A RAID for web content

If you've worked with storage systems, you know RAID: redundant arrays of independent disks. RAID doesn't try to make individual disks more reliable. It accepts that disks fail and designs around it.

I recently open-sourced my blog content by automatically exporting it as Markdown to GitHub. GitHub might outlive me, but it probably won't be around in 100 years either. No one really knows.

That raises a simple question: where should content live if you want it to last decades, maybe centuries?

I don't have the answer, but I know it matters well beyond my blog. We are the first generation to create digital content, and we are not very good at preserving what we create. Studies of link rot consistently show that large portions of the web disappear within just a few years.

Every time you publish something online, you're trusting a stack: the file format, the storage medium, the content management system, the organization running the service, the economic model keeping them running.
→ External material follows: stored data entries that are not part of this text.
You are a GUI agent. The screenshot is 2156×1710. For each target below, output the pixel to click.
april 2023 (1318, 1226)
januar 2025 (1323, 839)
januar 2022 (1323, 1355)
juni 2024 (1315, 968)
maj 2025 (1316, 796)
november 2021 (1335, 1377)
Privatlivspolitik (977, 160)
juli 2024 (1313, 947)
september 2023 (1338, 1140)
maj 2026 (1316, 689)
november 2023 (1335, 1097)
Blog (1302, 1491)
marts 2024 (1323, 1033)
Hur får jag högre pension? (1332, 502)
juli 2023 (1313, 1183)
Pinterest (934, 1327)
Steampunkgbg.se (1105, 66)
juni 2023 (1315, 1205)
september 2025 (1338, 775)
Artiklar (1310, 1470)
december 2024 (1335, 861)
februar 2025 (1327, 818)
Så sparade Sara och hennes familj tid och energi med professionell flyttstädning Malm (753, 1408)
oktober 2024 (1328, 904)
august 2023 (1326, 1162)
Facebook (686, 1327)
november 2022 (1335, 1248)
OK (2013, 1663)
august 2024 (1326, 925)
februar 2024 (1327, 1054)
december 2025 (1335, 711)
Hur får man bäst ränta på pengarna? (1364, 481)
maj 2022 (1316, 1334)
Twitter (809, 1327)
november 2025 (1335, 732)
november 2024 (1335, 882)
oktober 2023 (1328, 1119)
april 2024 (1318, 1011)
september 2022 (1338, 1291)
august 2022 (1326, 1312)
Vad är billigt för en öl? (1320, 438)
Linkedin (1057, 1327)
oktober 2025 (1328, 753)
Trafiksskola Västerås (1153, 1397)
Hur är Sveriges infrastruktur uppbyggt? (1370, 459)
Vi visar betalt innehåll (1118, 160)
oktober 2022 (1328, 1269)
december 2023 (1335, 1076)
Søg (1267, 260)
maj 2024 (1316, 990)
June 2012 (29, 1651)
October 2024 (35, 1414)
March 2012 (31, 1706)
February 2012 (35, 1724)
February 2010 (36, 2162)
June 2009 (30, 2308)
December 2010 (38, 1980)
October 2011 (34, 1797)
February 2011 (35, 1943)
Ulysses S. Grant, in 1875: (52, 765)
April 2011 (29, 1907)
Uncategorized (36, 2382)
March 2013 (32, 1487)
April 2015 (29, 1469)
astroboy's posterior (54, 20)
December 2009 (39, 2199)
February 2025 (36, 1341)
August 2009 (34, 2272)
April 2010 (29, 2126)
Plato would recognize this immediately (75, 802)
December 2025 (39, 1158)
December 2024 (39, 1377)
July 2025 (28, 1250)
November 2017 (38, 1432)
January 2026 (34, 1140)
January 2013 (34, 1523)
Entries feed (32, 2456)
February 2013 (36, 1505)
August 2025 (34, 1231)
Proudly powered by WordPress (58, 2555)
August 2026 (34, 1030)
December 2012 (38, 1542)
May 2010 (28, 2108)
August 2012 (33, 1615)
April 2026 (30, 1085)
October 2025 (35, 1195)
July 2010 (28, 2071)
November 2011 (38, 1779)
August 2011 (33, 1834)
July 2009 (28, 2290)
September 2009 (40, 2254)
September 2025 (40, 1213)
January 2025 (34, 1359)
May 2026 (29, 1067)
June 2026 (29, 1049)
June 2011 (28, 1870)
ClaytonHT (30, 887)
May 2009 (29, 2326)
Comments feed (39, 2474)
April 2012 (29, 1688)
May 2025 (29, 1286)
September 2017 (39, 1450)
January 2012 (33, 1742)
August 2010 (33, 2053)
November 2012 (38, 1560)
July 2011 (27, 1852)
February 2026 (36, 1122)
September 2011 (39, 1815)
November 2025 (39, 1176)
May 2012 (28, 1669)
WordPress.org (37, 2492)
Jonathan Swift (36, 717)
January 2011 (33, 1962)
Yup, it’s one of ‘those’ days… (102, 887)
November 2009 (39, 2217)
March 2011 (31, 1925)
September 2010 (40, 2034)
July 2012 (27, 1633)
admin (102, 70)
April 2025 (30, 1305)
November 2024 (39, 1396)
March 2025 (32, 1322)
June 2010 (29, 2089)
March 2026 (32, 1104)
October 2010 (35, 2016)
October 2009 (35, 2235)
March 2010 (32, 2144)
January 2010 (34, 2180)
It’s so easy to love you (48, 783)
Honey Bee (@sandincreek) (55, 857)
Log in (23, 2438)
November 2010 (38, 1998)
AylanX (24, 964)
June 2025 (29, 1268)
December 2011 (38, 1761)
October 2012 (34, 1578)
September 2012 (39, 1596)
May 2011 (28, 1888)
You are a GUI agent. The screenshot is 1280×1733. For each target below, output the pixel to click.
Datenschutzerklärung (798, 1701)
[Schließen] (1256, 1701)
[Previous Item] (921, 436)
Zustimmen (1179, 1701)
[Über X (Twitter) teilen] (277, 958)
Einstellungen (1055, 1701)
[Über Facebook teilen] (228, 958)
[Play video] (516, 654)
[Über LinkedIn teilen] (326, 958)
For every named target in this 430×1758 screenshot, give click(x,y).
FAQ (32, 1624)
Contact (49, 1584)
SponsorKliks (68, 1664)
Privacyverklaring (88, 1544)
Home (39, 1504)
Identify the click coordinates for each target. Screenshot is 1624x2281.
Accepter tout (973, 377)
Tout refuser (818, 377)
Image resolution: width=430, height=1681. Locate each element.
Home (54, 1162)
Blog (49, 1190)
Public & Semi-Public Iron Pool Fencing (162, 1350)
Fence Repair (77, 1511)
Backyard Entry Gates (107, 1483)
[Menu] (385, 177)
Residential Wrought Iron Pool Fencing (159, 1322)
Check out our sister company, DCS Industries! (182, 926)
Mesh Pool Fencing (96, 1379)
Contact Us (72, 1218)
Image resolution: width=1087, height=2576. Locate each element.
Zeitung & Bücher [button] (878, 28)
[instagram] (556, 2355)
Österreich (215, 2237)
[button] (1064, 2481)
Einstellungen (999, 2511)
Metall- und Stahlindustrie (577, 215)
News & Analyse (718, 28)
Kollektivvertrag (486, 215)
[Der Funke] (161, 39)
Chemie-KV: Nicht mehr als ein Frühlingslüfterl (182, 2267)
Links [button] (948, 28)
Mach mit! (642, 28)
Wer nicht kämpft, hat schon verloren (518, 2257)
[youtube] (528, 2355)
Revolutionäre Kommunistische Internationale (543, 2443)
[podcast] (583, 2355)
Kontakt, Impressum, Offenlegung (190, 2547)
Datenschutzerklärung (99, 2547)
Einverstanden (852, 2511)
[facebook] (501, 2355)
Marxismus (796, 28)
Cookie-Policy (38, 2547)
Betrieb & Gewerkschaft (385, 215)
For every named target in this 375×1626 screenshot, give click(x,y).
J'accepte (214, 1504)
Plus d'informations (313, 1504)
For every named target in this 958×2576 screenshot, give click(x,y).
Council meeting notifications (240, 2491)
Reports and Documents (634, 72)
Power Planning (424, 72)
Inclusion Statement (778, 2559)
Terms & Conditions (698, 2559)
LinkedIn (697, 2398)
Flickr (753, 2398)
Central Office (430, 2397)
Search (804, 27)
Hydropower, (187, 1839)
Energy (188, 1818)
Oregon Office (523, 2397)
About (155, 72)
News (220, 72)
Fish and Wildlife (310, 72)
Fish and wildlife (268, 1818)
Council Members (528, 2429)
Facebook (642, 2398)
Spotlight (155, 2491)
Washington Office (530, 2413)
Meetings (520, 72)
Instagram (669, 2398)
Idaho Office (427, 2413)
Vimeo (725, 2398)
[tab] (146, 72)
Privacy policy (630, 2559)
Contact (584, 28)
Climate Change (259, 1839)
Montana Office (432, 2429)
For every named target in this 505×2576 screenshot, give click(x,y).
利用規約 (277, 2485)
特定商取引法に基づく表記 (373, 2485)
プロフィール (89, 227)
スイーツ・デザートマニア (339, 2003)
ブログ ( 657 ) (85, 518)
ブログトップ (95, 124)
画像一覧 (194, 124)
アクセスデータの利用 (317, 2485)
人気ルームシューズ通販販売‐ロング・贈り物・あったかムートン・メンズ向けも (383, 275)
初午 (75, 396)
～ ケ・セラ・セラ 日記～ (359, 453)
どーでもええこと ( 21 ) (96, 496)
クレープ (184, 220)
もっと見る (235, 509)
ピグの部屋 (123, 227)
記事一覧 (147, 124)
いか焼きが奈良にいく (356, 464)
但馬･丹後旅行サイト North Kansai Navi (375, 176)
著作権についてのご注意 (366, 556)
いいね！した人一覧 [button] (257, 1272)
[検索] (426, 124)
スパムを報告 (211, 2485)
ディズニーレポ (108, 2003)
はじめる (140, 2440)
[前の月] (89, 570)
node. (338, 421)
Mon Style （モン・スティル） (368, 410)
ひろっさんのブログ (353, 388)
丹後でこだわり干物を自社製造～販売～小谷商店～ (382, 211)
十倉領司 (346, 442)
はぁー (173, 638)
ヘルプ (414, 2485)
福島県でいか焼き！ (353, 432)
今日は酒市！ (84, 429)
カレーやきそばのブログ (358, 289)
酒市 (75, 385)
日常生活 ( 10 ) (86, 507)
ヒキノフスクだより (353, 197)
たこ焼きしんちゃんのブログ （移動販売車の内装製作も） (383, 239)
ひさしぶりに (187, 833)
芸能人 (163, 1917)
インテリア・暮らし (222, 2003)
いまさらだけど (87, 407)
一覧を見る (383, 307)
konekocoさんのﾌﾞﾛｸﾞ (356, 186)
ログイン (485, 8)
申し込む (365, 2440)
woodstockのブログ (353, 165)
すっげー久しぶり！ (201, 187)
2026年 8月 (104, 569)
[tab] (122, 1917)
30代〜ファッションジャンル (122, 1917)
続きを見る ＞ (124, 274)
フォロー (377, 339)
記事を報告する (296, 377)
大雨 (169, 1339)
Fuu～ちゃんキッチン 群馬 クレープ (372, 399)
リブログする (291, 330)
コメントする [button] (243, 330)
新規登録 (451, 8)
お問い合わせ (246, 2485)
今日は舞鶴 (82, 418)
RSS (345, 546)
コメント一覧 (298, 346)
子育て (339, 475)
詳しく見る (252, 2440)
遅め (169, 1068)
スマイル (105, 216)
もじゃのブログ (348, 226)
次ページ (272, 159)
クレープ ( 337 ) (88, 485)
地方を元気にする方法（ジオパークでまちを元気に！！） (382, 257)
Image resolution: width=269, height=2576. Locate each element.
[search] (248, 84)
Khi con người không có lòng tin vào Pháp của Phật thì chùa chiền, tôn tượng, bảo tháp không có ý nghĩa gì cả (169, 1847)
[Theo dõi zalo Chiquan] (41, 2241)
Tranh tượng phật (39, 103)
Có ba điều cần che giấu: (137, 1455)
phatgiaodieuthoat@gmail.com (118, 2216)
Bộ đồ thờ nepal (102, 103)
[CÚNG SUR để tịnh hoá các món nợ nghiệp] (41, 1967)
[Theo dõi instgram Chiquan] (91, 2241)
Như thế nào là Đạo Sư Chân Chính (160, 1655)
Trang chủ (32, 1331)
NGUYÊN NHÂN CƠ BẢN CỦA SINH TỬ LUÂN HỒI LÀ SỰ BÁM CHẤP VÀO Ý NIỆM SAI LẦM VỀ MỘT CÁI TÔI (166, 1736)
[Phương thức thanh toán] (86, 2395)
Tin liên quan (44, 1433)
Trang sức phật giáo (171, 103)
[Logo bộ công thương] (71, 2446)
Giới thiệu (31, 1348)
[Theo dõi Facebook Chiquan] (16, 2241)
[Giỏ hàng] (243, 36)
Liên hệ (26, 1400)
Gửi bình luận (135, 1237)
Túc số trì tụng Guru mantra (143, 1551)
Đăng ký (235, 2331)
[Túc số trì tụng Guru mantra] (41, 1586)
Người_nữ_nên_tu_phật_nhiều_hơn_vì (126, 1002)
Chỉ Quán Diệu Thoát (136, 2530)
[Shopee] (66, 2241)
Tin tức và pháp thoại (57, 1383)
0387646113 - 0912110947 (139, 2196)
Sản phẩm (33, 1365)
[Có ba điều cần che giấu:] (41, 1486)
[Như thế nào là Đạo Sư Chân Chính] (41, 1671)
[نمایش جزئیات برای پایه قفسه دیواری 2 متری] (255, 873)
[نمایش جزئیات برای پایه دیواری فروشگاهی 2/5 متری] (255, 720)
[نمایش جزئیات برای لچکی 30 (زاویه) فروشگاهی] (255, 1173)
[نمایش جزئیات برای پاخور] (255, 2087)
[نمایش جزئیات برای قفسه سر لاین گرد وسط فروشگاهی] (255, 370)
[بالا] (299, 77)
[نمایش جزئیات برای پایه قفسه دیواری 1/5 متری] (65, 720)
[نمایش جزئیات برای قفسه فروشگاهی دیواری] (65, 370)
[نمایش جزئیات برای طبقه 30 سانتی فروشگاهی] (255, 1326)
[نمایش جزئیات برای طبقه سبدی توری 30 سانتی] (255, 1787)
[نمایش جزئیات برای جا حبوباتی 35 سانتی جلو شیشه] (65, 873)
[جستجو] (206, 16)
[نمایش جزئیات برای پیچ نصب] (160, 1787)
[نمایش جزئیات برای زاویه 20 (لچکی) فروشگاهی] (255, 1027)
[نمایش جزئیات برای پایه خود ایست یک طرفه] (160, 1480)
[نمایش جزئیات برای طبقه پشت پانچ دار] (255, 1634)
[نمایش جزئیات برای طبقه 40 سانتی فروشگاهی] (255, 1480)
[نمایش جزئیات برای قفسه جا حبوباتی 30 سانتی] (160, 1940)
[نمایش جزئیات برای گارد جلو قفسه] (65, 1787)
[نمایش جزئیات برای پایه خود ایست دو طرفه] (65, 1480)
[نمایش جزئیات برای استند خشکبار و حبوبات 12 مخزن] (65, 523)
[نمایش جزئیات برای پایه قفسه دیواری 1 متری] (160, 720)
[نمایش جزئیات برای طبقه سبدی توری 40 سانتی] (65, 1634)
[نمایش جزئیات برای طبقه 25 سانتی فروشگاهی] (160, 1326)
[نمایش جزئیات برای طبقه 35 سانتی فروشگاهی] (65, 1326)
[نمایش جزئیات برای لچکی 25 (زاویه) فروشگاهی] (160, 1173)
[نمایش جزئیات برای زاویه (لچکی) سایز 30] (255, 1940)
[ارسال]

When any layer fails, your content is gone.

So my plan is to slowly build a "digital preservation RAID" across several platforms: GitHub, the Internet Archive, IPFS, and blockchain-based storage like Filecoin or Arweave. If one disappears, the others might remain.

Each option has different trade-offs and failure modes. GitHub has corporate risk because Microsoft owns it, and one day their priorities might change. The Internet Archive depends on non-profit funding and has faced costly legal battles. IPFS requires someone to actively "pin" your content – if no one cares enough to host it, it disappears. Blockchain-based solutions let you pay once for permanent storage, but the economic models are unproven and I'm not a fan of their climate impact.

If I had to bet on a single option, it would be the Internet Archive. They've been doing some pretty heroic work the past 25 years. GitHub feels durable but archiving old blog posts will never be Microsoft's priority. IPFS, Filecoin, and Arweave are fascinating technical experiments, but I wouldn't rely on them alone.

But the point is not to pick a winner. It is to accept failure as inevitable and design around it, and to keep doing that as the world changes and better preservation tools emerge.

The cost of loss isn't just data. It is the ability to learn from what came before. That feels like a responsibility worth exploring.

Dries Buytaert